Task to carry out:
Update the part of the data below that opens with the line containing "You are a computer-use" and closes with the line containing "Instruction: Select the", changing "row label" to "column header" and leaving everything else as it is.

Dataset entries:
⟨

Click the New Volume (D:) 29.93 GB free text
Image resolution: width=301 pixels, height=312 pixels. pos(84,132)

⟩
⟨

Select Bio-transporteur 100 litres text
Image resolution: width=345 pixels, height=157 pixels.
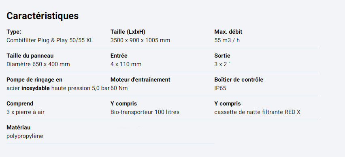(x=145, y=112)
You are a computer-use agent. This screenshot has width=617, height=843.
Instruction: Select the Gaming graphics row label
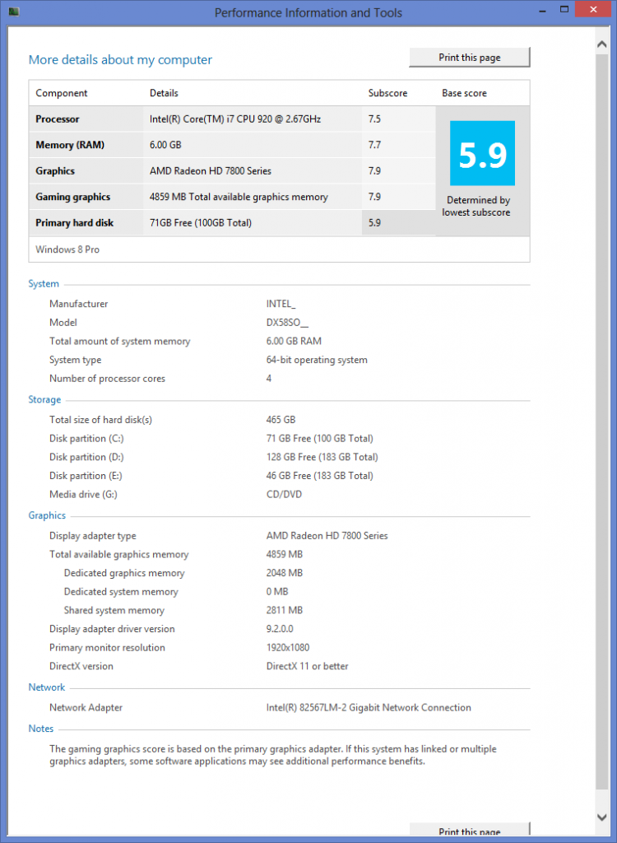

⟩

Solution to this exercise:
You are a computer-use agent. This screenshot has width=617, height=843.
Instruction: Select the Gaming graphics column header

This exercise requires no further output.